For the application of helping physicians in practice, an enterprising startup has put out a chat-based app, Nabla, that promises to help physicians with their chart notes. I am not sure that LLM is mature enough to deploy for this application. First of all, the software runs on a cloud server, and this is always a concern. The company claims that it is "HIPAA-eligible" and "GDPR-compliant" but it will have to be approved by hospital or clinic security before it can be deployed. From what I can see, it outputs rather simple statements based on patient input, and seems to akin to a voice dictation system that is just able to pad snippets into a regular sentence.
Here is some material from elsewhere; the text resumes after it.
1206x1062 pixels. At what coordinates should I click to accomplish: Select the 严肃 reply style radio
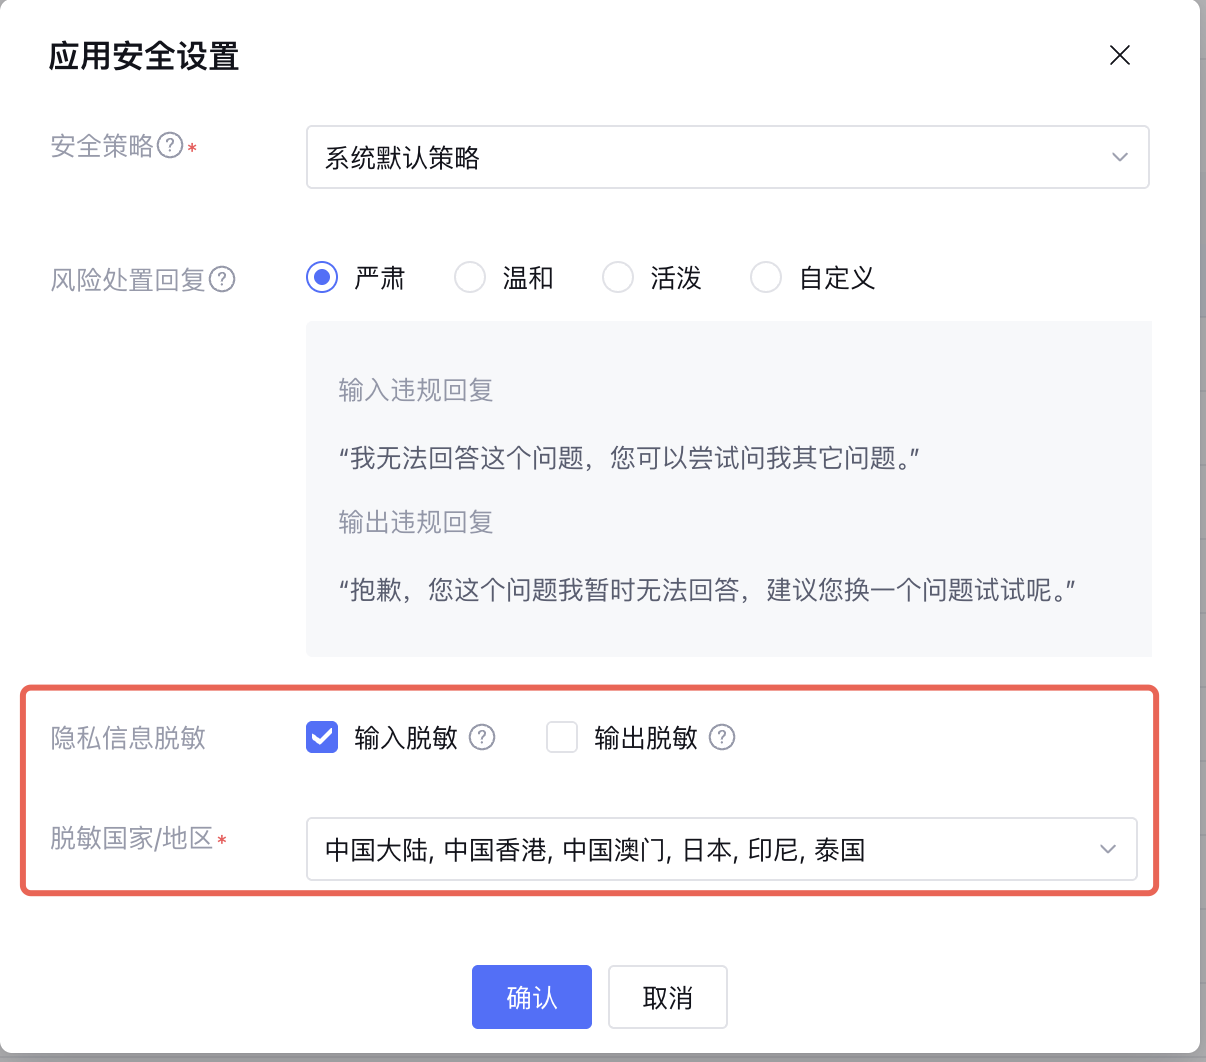point(322,277)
It won't create the kind of chart notes that I am accustomed to generating, especially in the Assessment and Plan section, which depends on a knowledge of the literature and interpretation of clinical findings and lab results, and sets down my line of thinking. So far, I've not encountered software that will save me that effort. As this software isn't asked to be creative, there is probably no risk of hallucinations or other unwanted side-effects of more complex generative chat. Never before, has a physician dictated a chart note with confidential and sensitive information to a startup corporate entity before. As protected information will be exchanged, will each user's input will be stored for use in a future training set? If so, how is protected information censored?
In the area of expert systems, great strides have been made by Google with LLM as expert systems. However it has been recognized that:
The problem is that the medical domain is a special domain. In contrast to other fields, there are different issues and even greater safety issues. As we have seen models like ChatGPT can also hallucinate, and be capable of the spread of misinformation.